● **Problem details**
Render the lines from the one containing "Where should I click to: Click the New" through the last line as a Markdown table with the columns Row and Text, skipping any blank lines.

● **Exercise materials**
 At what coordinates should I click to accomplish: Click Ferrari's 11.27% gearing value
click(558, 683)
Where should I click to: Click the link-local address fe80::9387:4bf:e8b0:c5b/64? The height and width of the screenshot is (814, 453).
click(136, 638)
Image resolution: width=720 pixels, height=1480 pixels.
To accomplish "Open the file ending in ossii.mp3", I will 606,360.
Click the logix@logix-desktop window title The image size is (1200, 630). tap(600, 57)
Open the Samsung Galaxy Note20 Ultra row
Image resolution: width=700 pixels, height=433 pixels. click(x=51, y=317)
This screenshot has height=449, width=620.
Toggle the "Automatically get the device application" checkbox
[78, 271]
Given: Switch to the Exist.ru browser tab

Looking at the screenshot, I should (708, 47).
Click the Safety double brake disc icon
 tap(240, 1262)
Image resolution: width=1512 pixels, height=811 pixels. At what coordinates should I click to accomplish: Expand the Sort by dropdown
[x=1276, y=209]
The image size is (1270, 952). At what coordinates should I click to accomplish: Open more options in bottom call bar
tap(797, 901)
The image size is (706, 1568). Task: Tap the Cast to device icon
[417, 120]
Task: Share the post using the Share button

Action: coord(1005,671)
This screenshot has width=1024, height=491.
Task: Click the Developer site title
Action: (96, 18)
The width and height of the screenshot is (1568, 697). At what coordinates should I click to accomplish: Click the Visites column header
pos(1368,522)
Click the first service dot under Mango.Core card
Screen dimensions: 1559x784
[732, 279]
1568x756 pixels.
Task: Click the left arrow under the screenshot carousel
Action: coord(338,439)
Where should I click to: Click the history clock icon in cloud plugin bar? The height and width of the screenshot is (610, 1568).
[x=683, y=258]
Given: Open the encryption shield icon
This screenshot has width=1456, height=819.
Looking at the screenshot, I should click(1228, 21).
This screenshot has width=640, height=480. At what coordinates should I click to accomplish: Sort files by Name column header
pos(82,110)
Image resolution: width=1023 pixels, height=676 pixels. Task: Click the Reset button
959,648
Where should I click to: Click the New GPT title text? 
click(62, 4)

● **Response to this task**
| Row | Text |
|---|---|
| 1 | Where should I click to: Click the New GPT title text?  |
| 2 | click(62, 4) |